Muppet characters include:
- Chamki, a tomboyish five-year-old girl, dressed most often in a school uniform with her hair tied back into two pigtails with blue bows. Chamki is warm, friendly, sensitive and has a knack for problem solving. She also knows karate and plays the electric guitar. In the Galli, Chamki is very popular and a mascot for girl-child education and school readiness in India. She is the main protagonist of the series and is played by Ghazal Javed.
- Boombah, an eight foot tall pink lion who loves to dance, exercise and eat healthy foods. From the royal family of Boombahgarh, Boombah is the star drummer in the Galli and is often seen with headphones shaking a leg under a tree. Played by Manish Sachdeva
- Googly, Googly is a six-year-old furry blue monster with a penchant for asking tricky questions. He also plays cricket. Played by Gaurav Srivastava
- Aanchoo is a purple monster who tells stories from all over the world. She can vanish and appear at will and is often insightful and solution-oriented, helping the rest of the Galli cast on their many escapades. Season 6 introduce's Aanchoo's Auto Library, a bookmobile. Aanchoo has a book with a solution to every problem. Played by Sangya Ojha
- Grover is a tall, gangly, dark-blue monster who speaks in a variety of Indian accents. Grover owns a dhaba which is the best and the most hygienic dhaba in the Galli. Grover is associated with disruptive fun and learning. Grover's over enthusiasm to help others gets in the way at times. Grover gives information on various subjects but then again has an unexpected take on it.
- Hero was introduced in season 6. He is an orange coloured Muppet who loves to dress up. He is fascinated by Bollywood and takes himself to be a star. Hero recites dialogues from popular Bollywood movies and boasts about the celebrities he claims to know. He often visits Grover's dhaba, but is quickly frustrated by Grover's well-meaning but bumbling antics. Played by Hashim Haider.
- Khadoosa is the grouchy neighbour in the Galli but is never intentionally mean. Though he keeps to himself, he often gets dragged into the Galli goings-on, much to his exasperation.
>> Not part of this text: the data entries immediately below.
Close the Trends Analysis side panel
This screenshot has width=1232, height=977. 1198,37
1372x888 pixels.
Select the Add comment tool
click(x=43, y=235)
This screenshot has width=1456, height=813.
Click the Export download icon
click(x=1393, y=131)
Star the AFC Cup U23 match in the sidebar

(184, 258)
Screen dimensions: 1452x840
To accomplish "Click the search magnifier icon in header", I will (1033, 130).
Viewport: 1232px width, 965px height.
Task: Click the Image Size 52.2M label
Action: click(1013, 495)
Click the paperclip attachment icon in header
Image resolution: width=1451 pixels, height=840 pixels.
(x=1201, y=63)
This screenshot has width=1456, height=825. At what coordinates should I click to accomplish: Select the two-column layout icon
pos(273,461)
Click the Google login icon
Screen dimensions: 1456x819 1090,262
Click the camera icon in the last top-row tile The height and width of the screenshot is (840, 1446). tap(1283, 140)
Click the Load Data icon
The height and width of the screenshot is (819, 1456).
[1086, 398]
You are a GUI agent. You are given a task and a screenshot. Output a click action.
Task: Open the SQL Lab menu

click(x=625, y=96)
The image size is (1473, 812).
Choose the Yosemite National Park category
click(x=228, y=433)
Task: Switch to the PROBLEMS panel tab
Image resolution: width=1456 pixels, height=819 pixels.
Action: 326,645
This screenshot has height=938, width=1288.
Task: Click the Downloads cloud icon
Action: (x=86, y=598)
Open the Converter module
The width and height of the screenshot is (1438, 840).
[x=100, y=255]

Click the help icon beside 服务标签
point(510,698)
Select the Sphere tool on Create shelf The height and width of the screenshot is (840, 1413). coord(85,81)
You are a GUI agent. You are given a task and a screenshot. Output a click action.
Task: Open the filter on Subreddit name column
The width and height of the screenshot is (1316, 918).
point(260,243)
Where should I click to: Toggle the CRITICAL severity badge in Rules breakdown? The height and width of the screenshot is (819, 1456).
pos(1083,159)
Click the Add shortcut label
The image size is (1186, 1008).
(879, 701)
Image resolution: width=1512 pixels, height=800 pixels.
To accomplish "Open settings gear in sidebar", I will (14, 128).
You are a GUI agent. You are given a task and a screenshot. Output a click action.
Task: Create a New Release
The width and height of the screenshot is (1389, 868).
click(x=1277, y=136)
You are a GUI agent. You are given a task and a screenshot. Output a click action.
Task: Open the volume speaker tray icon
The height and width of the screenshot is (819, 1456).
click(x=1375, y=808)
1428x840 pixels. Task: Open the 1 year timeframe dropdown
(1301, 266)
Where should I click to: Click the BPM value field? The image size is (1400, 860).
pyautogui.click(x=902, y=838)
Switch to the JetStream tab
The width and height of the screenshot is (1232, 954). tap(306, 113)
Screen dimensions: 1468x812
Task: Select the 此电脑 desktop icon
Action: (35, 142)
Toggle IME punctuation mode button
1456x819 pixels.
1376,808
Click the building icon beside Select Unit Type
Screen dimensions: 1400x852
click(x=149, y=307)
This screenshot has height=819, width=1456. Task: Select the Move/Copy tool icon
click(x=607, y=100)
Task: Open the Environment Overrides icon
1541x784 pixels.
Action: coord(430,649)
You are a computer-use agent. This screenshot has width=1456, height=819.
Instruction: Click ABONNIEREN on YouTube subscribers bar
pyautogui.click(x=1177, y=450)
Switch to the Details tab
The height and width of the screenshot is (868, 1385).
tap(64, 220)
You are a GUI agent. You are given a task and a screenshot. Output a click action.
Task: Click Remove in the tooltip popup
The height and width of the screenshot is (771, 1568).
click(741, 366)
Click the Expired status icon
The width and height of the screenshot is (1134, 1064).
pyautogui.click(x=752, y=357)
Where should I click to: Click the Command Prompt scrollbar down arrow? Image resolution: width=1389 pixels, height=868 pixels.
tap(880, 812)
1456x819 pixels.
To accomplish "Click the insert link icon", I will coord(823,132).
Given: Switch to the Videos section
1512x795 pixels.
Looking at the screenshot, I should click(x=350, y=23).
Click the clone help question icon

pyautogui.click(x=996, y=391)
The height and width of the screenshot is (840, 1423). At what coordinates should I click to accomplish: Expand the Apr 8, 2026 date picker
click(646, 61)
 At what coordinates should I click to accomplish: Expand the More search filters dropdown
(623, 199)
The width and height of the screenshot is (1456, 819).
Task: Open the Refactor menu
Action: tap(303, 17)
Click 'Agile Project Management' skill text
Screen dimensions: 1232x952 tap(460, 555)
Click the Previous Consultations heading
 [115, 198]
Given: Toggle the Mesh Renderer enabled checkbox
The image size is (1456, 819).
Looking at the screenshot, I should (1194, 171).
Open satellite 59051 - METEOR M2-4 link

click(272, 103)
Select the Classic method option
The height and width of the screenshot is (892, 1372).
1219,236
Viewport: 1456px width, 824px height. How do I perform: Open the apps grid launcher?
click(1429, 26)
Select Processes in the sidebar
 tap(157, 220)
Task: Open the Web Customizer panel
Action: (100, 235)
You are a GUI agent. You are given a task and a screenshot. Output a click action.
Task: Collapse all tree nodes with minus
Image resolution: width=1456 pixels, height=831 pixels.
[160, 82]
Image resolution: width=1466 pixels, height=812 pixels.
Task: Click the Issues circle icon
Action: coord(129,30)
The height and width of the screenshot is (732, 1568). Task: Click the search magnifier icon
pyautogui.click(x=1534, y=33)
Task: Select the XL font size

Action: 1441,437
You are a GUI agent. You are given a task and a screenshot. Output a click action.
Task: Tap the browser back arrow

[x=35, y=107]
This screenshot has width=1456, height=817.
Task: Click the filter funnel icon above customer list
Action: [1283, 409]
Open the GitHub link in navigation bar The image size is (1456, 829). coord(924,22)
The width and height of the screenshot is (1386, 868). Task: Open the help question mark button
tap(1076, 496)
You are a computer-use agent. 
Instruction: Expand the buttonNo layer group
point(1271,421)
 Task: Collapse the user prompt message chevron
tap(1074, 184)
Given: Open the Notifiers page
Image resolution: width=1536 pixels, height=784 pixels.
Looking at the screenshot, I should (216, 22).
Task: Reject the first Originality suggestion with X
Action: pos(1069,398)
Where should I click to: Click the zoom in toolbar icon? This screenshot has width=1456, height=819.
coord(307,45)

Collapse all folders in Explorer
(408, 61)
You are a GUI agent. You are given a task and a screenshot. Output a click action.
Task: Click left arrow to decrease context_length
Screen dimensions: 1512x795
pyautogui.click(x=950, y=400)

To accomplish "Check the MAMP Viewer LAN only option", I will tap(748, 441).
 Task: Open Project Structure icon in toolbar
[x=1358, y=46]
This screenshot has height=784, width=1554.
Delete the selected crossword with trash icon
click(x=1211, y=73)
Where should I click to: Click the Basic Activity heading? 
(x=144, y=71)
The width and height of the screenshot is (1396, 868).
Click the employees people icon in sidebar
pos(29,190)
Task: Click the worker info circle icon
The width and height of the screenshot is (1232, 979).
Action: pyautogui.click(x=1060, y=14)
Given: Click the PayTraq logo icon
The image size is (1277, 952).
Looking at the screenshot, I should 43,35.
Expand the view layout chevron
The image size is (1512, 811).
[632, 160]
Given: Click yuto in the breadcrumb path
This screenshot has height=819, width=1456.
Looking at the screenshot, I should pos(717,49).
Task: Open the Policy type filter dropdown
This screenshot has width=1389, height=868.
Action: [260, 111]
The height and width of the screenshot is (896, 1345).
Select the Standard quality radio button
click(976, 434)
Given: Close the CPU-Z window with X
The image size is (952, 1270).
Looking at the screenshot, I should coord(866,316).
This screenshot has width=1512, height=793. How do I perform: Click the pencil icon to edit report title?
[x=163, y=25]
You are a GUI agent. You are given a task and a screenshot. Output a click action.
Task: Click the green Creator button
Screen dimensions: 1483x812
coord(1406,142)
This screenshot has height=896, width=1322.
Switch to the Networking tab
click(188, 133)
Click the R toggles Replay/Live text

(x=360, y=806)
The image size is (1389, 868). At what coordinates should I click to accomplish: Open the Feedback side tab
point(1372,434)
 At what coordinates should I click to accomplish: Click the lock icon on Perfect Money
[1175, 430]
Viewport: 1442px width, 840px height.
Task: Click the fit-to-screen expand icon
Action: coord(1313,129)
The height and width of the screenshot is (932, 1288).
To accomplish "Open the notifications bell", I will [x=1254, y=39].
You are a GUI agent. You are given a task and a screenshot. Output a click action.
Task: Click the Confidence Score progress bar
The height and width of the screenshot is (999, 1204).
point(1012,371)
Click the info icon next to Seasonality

Despite being quite different from the rest of the Galli residents who are cheerful, Khadoosa is very much at home. He often boasts about his garden and is proud to have the best plants under his care.
- Elmo, a three-and-a-half-year-old red and furry monster who loves words on the Galli Galli Sim Sim word of the day segment. Elmo is cheerful, enthusiastic and loves building his vocabulary.
- Bert and Ernie are two friends. Bert is more mature and analytical and he considers himself the voice of reason in their relationship. Though Bert is wise, he can be rather eccentric. He collects bottle caps and paper clips, plays the tuba and loves Bernice, his pet pigeon. Bert is not always a willing participant in Ernie's escapades. However, Bert always forgives Ernie. Ernie, the outgoing foil to the more serious and responsible Bert, is great at explaining things, but can sometimes be a bit too smart for his own good. Ernie talks himself into some tight corners and often falls prey to his own jokes, yet his free-spirited approach to his successes and failures makes him one of Sesame Street's most enduring and likeable characters. In season 6, Claymation is used in a new segment called Bert & Ernie's Great Adventures, during which the two go on adventures to exotic places like the Cherrapunji, Antarctica, the Himalayas, Australia, and Goa.
- Raya is a girl who teaches viewers about proper hygiene.

==Chamki Ki Duniya==
An animated series Chamki Ki Duniya based on the character "Chamki" aired on Pogo from 2014 to 2016.

== Legacy ==
The program, in addition to literacy and math, includes segments promoting financial empowerment and gender equity.

One 2019 study found that preschoolers who watched the program had better literacy and math skills and had better understandings of health and emotional issues.

The series is watched by about ten million children each year.